For small number of tests (N=1'000, maybe N=10'000) it should be fine,
but for N=100'000 i suspect it will not be good.
In the end, it will mainly only help on the first run, when we don't have previous times for many of the tests.

Unless you insist, i think that may or may not be a follow-up improvement?

I've not looked at this area enough to give a full LGTM, but am happy if others are.

llvm/utils/lit/lit/display.py
51

Fair enough. Not something I've thought about too much, and you're right that it could be a future improvement if really needed.

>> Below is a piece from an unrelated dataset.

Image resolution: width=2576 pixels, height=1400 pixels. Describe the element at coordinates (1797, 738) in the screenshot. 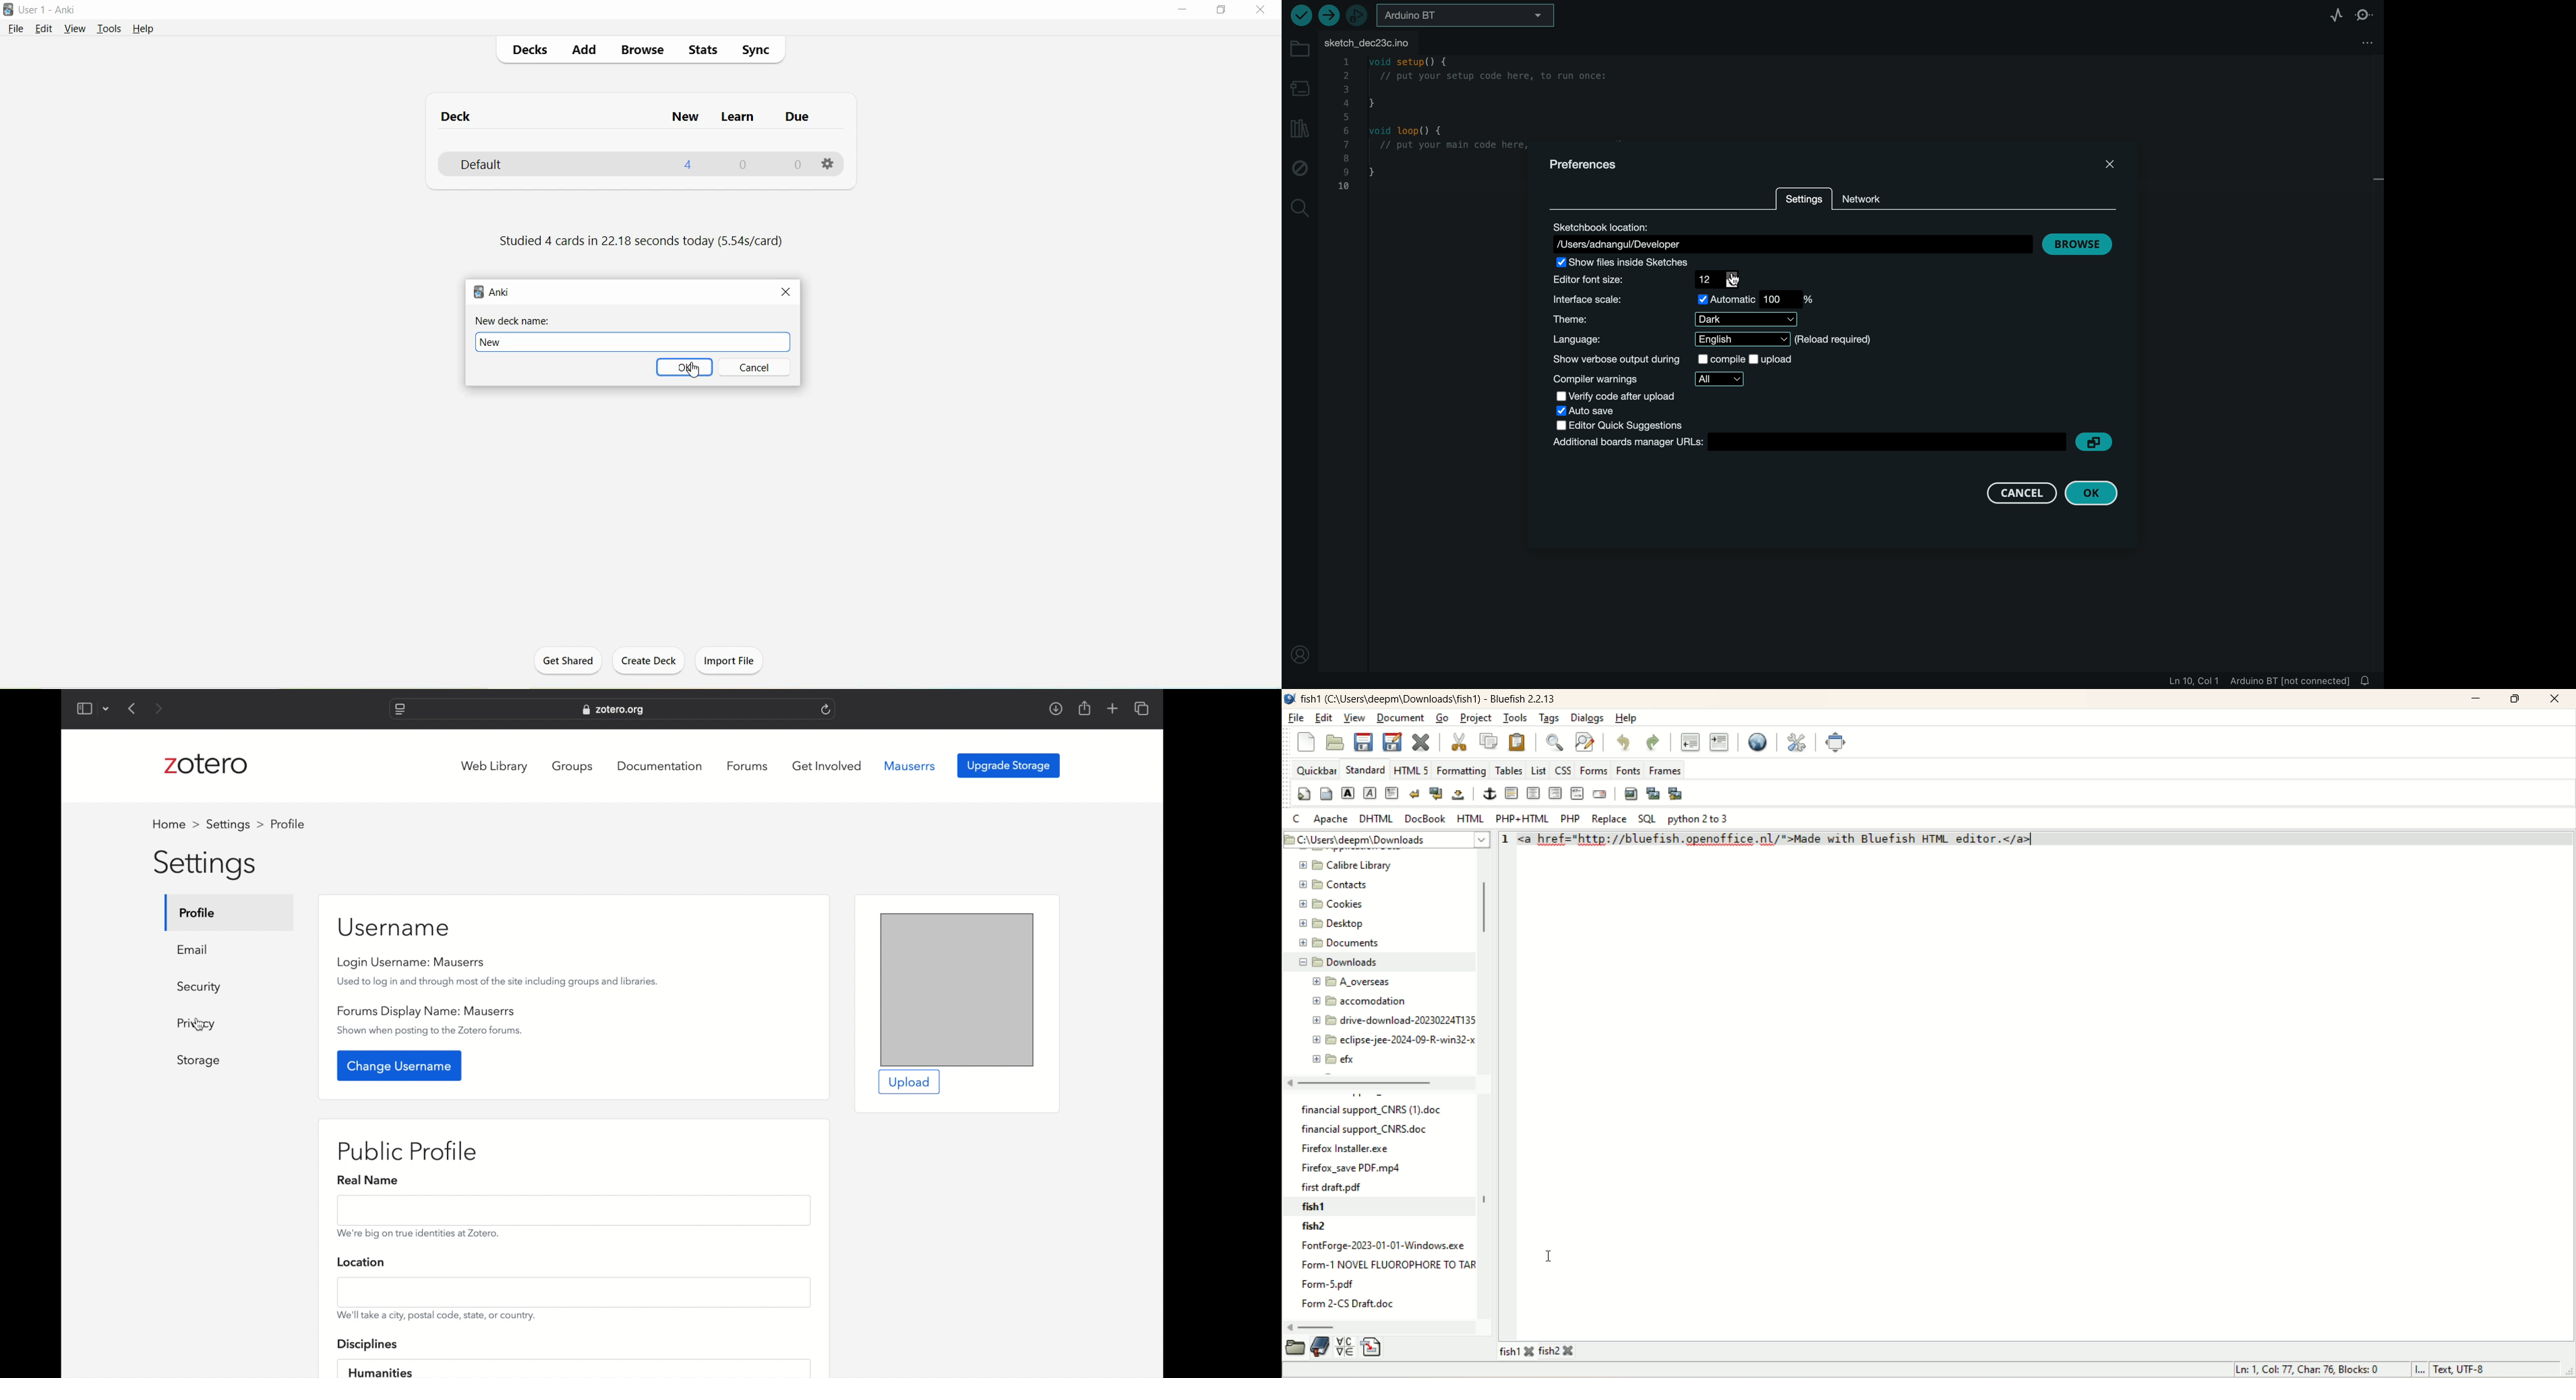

This revision was automatically updated to reflect the committed changes.
lebedev.ri marked an inline comment as done.

CC @goncharov

It looks like this one is causing the Windows premerge checks to timeout, see e.g. the run for this particular patch: https://buildkite.com/llvm-project/premerge-checks/builds/30849

When running ninja check-lit in a separate test setup on Windows, it fails (and hangs) with the following message:

Exception in thread Thread-3:
Traceback (most recent call last):
  File "C:\Users\Administrator\AppData\Local\Programs\Python\Python39\lib\threading.py", line 954, in _bootstrap_inner
    self.run()
  File "C:\Users\Administrator\AppData\Local\Programs\Python\Python39\lib\threading.py", line 892, in run
    self._target(*self._args, **self._kwargs)
  File "C:\Users\Administrator\AppData\Local\Programs\Python\Python39\lib\multiprocessing\pool.py", line 592, in _handle_results
    cache[job]._set(i, obj)
  File "C:\Users\Administrator\AppData\Local\Programs\Python\Python39\lib\multiprocessing\pool.py", line 776, in _set
    self._callback(self._value)
  File "C:\code\llvm-project\llvm\build\bin\..\..\utils\lit\lit\display.py", line 98, in update
    percent = self.progress_predictor.update(test)
  File "C:\code\llvm-project\llvm\build\bin\..\..\utils\lit\lit\display.py", line 59, in update
    return self.time_elapsed / total_time
ZeroDivisionError: float division by zero

I went ahead and pushed a trivial fix for the division by zero. (As long as the patches that the premerge bot tests are based on a version of the monorepo before the division by zero fix though, the premerge jobs will hang and timeout I guess.)

CC @goncharov

It looks like this one is causing the Windows premerge checks to timeout, see e.g. the run for this particular patch: https://buildkite.com/llvm-project/premerge-checks/builds/30849

When running ninja check-lit in a separate test setup on Windows, it fails (and hangs) with the following message:

Exception in thread Thread-3:
Traceback (most recent call last):
  File "C:\Users\Administrator\AppData\Local\Programs\Python\Python39\lib\threading.py", line 954, in _bootstrap_inner
    self.run()
  File "C:\Users\Administrator\AppData\Local\Programs\Python\Python39\lib\threading.py", line 892, in run
    self._target(*self._args, **self._kwargs)
  File "C:\Users\Administrator\AppData\Local\Programs\Python\Python39\lib\multiprocessing\pool.py", line 592, in _handle_results
    cache[job]._set(i, obj)
  File "C:\Users\Administrator\AppData\Local\Programs\Python\Python39\lib\multiprocessing\pool.py", line 776, in _set
    self._callback(self._value)
  File "C:\code\llvm-project\llvm\build\bin\..\..\utils\lit\lit\display.py", line 98, in update
    percent = self.progress_predictor.update(test)
  File "C:\code\llvm-project\llvm\build\bin\..\..\utils\lit\lit\display.py", line 59, in update
    return self.time_elapsed / total_time
ZeroDivisionError: float division by zero

I went ahead and pushed a trivial fix for the division by zero. (As long as the patches that the premerge bot tests are based on a version of the monorepo before the division by zero fix though, the premerge jobs will hang and timeout I guess.)

Thanks!
How can total_time even be 0.0 there?

Thanks!
How can total_time even be 0.0 there?

Not entirely sure - for some reason, it runs this print routine a couple times right away (before any tests have completed) when starting testing when I invoke it as ninja check-lit, but not when I run it as python bin\llvm-lit.py -sv ..\utils\lit\tests. (On Windows, it uses SimpleProgressBar, not the more elaborate one anyway.)